Giancarlo Zappa, moderatore il prof. Giuseppe Mongiello, sindaco di Salò. [Alla cerimonia, oltre ad Antonino Fedele, curatore del volume, hanno partecipato con il loro interessante contributo anche mons. Antonio Masetti-Zannini, docente di paleografia e diplomatica presso l’Università Cattolica del S. Cuore, ed il prof. Mauro Grazioli, ricercatore presso l’Università degli Studi di Trento]».


prof. Francesco De Leonardis, ordinario di materie letterarie nelle scuole secondarie di secondo grado, in «Bresciaoggi» del 18 novembre 1994: «[…] Agli Statuti Criminali gardesani del 1386 ha dedicato un importante studio Antonino Fedele […] il quale, calabrese di origine, vive e opera a Brescia da quarant’anni, occupandosi di attività diverse; ha pubblicato articoli e libri nei quali ha affrontato tematiche della società civile e del diritto; ora il suo interesse s’è rivolto ad una ricerca di microstoria, per esaminare gli aspetti del diritto penale e processuale vigenti nella seconda metà del XIV secolo nella Comunità della Riviera di Salò […]».


prof. Luigi Amedeo Biglione di Viarigi, presidente della classe di lettere dell’Ateneo di Brescia, in «Giornale di Brescia» dell’8 dicembre 1994: «[…] Per l’illuminante ricostruzione delle vicende storiche e per l’acuta indagine sociogiuridica, lo studio di Antonino Fedele costituisce una preziosa testimonianza sulla vita e sulla civiltà di un tessuto comunitario che ha interessato per secoli una vasta e assai significativa area di territorio bresciano».


prof.
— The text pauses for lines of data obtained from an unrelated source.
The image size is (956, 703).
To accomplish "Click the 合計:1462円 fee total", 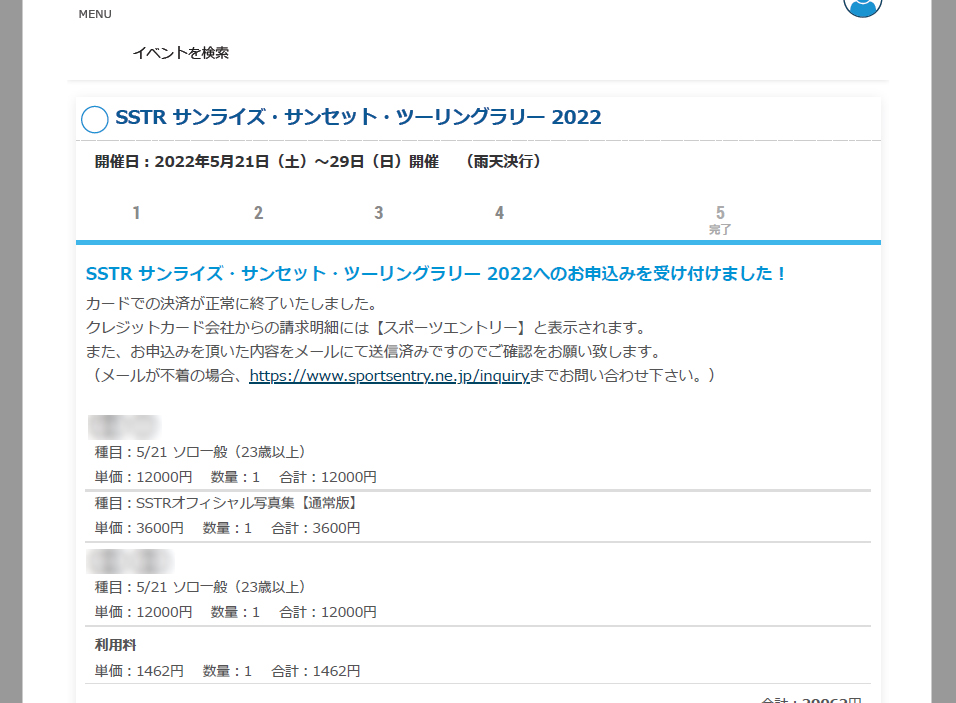I will pos(315,671).
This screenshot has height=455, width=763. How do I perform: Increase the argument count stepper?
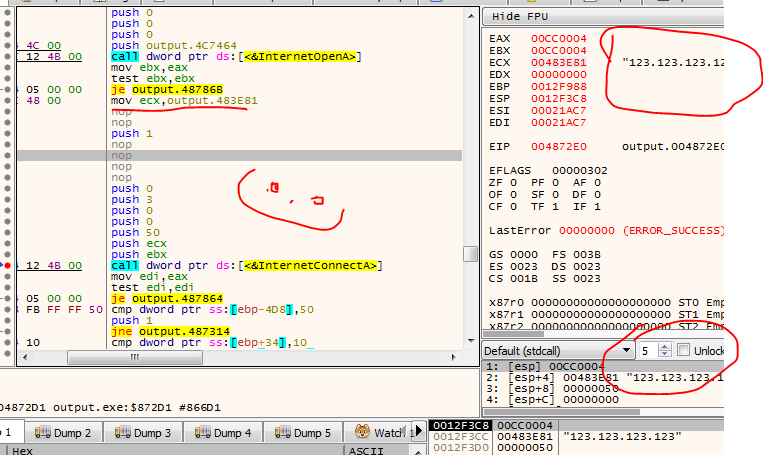pos(662,347)

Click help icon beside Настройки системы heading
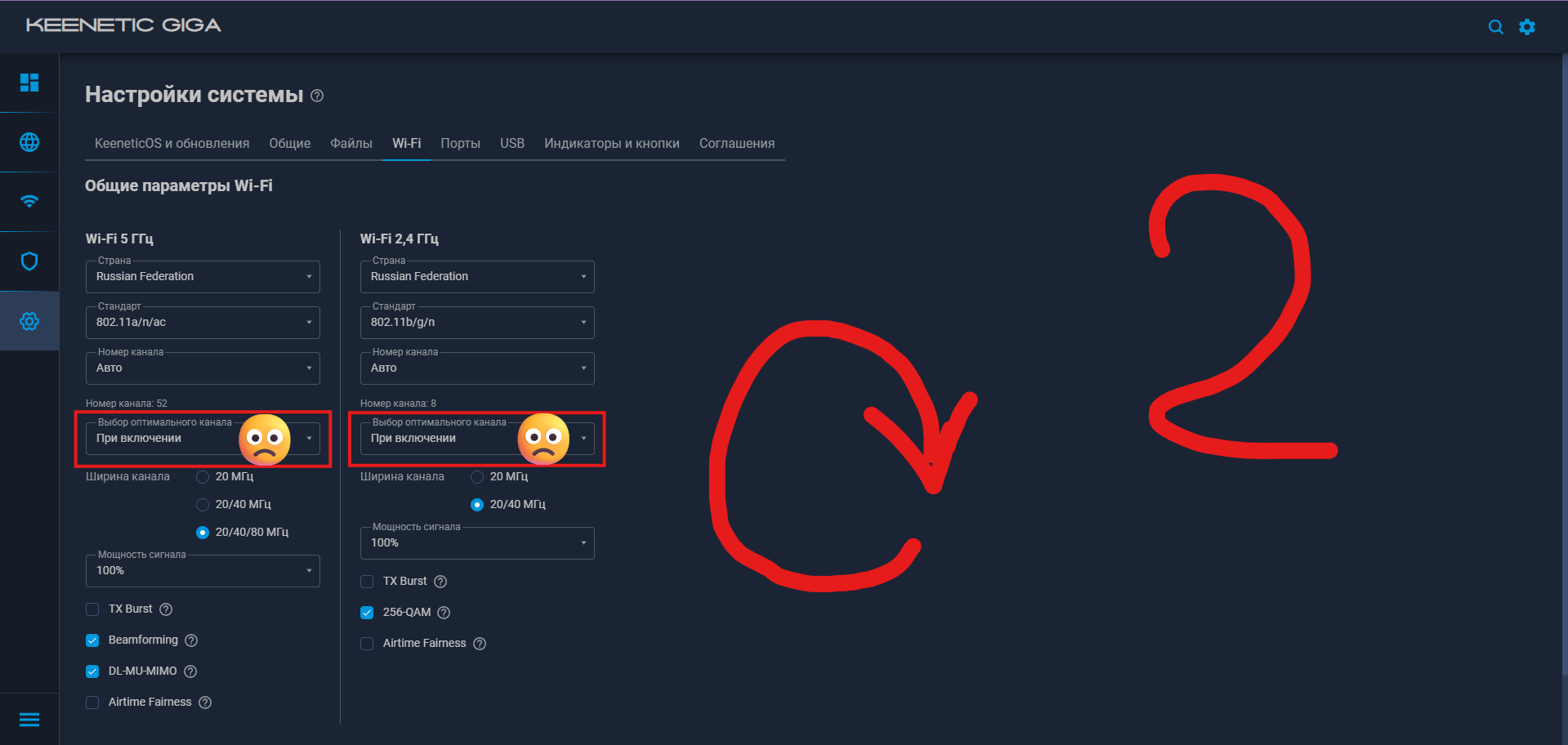318,96
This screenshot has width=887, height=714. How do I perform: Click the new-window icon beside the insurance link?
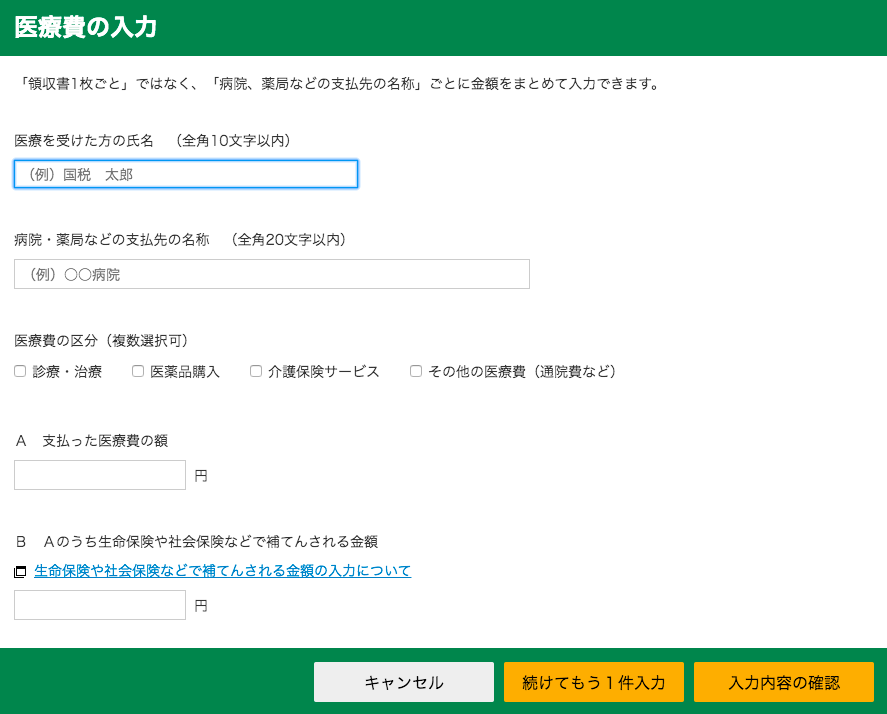[20, 572]
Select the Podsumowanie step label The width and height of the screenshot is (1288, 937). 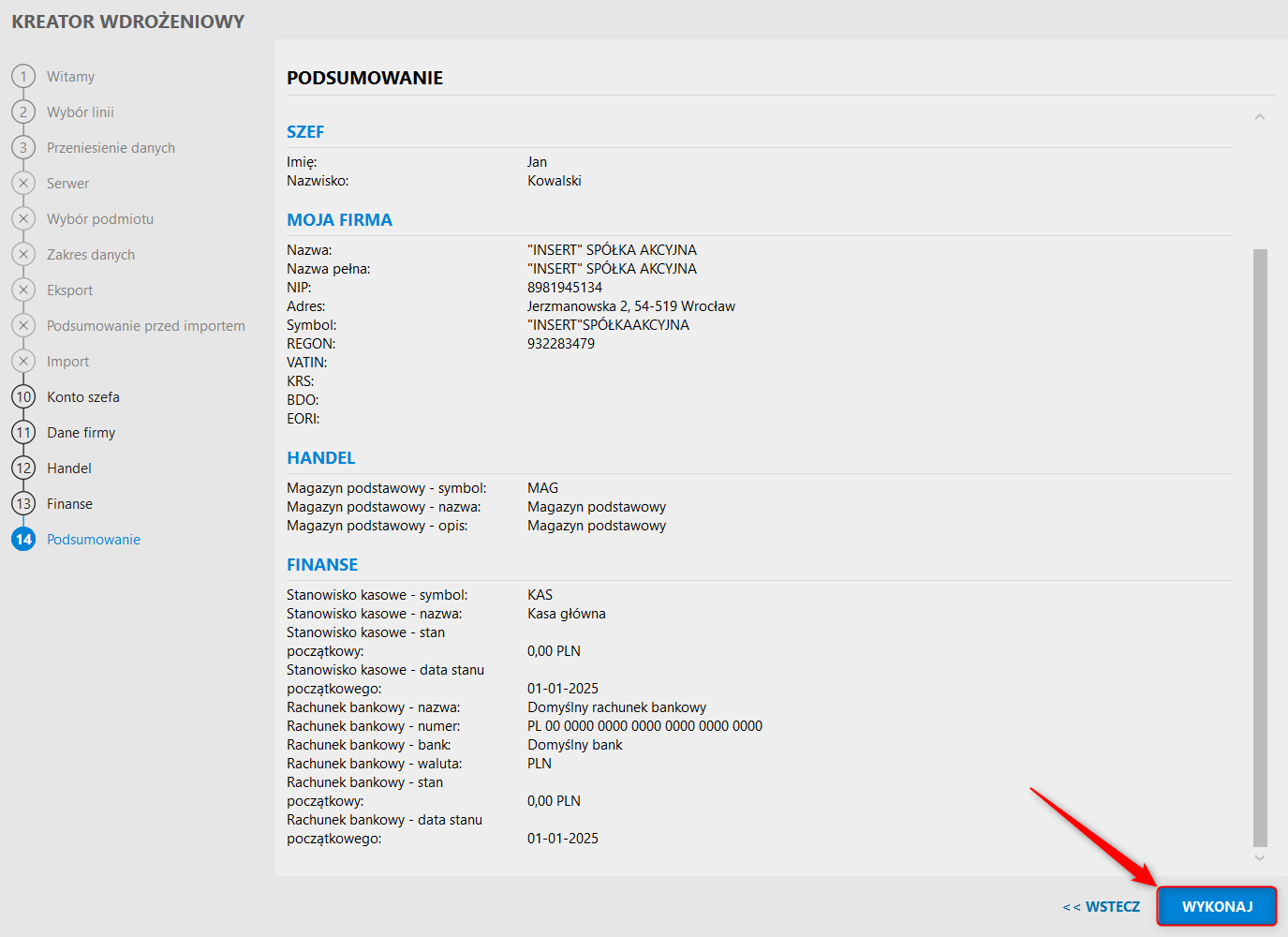point(94,540)
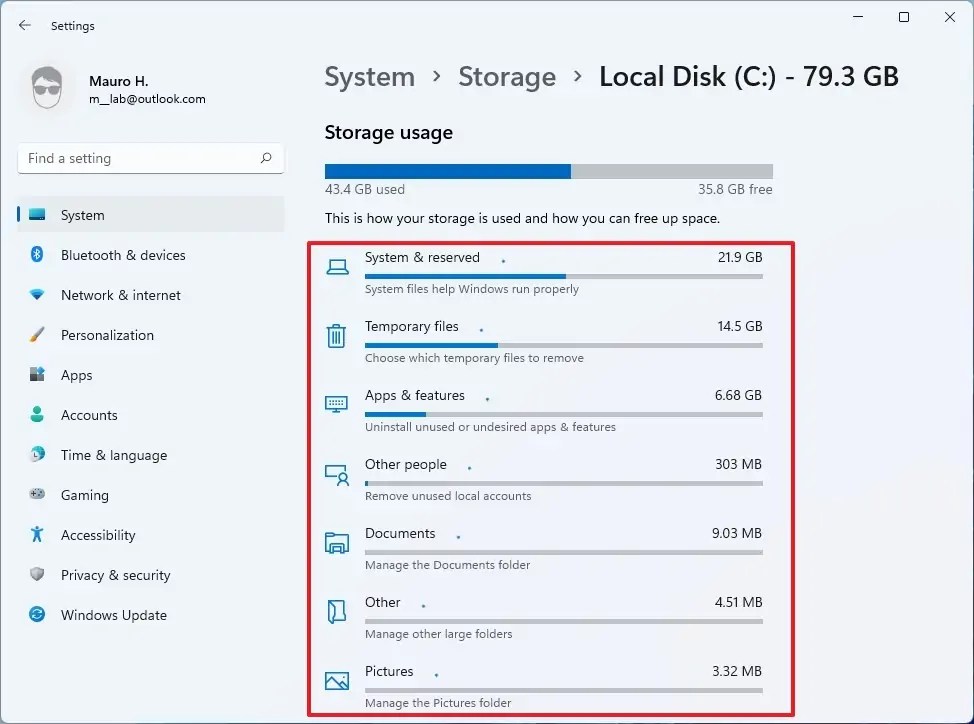974x724 pixels.
Task: Click the System & reserved monitor icon
Action: click(336, 266)
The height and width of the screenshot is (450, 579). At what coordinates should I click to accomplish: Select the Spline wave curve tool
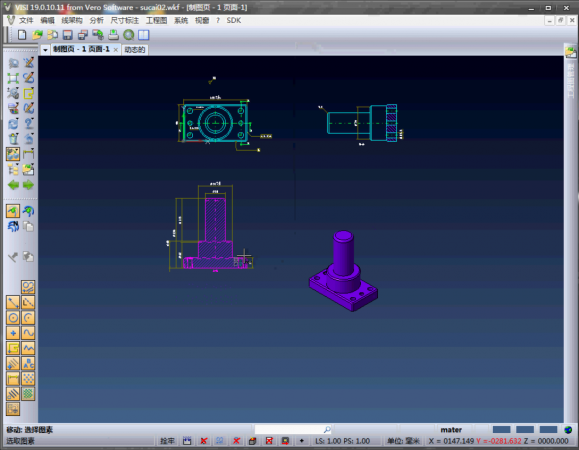(x=28, y=333)
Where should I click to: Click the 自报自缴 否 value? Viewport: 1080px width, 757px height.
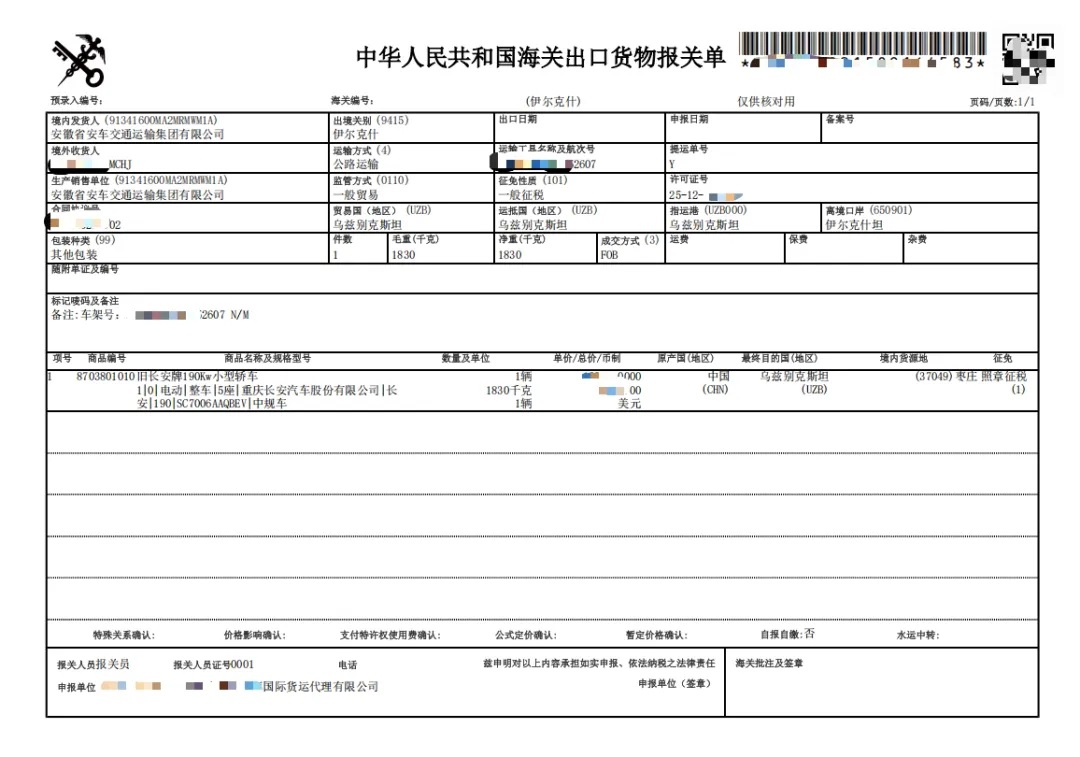tap(809, 634)

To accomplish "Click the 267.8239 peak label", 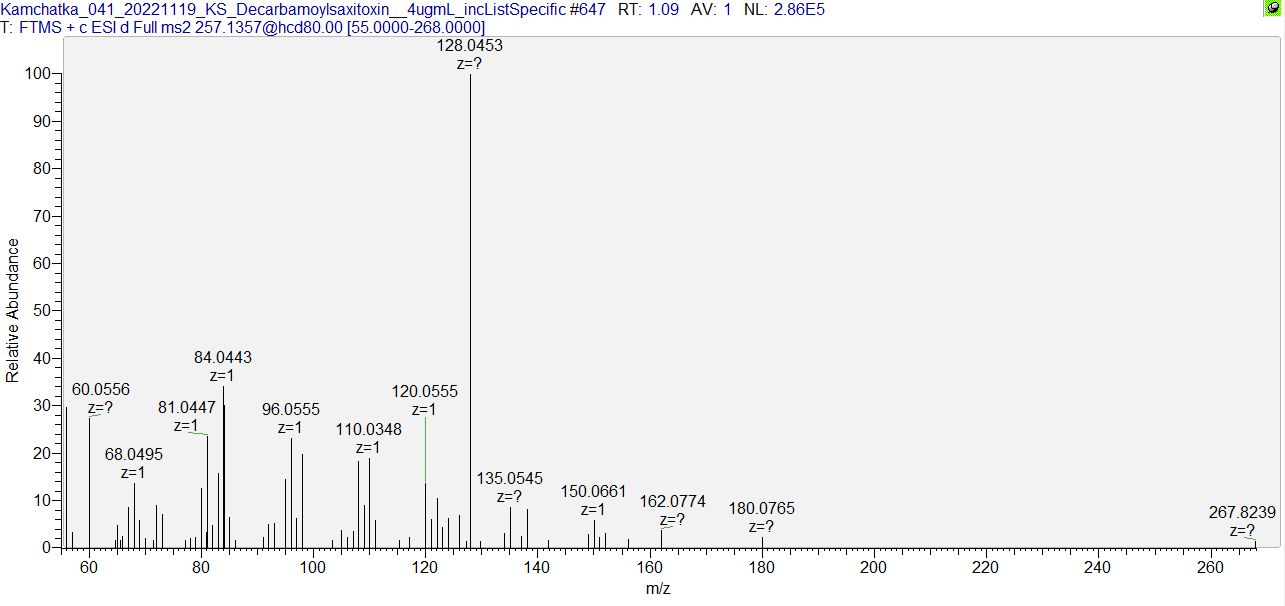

Matteo Perrini, presidente della C.C.D.C. (Cooperativa Cattolico-democratica di Cultura) in «Giornale di Brescia» del 21 luglio 1995: «[…] Il volume riproduce fedelmente i testi originari latini e la traduzione a fronte del Fedele, un letterato nutrito di solidi studi giuridici. Nel denso saggio introduttivo il Fedele mostra come in tempi calamitosi, pur non contestando, né avrebbe potuto farlo, il regime signorile del duca Gian Galeazzo Visconti di Milano, la comunità [della Riviera del lago di Garda] riuscisse a salvaguardare la sua autonomia, anche dalla vicina Brescia, dandosi una propria autonomia amministrativa e giudiziaria. […] Ci sono ben altri tempi e spunti di riflessione in questo lavoro impegnativo di ‘microstoria’ che offre uno spaccato vivido, dai contorni in forte rilievo, di una società che cerca la sua ordinata convivenza e la difesa dei suoi diritti in un insieme di tradizioni e di procedure ben congegnate […]».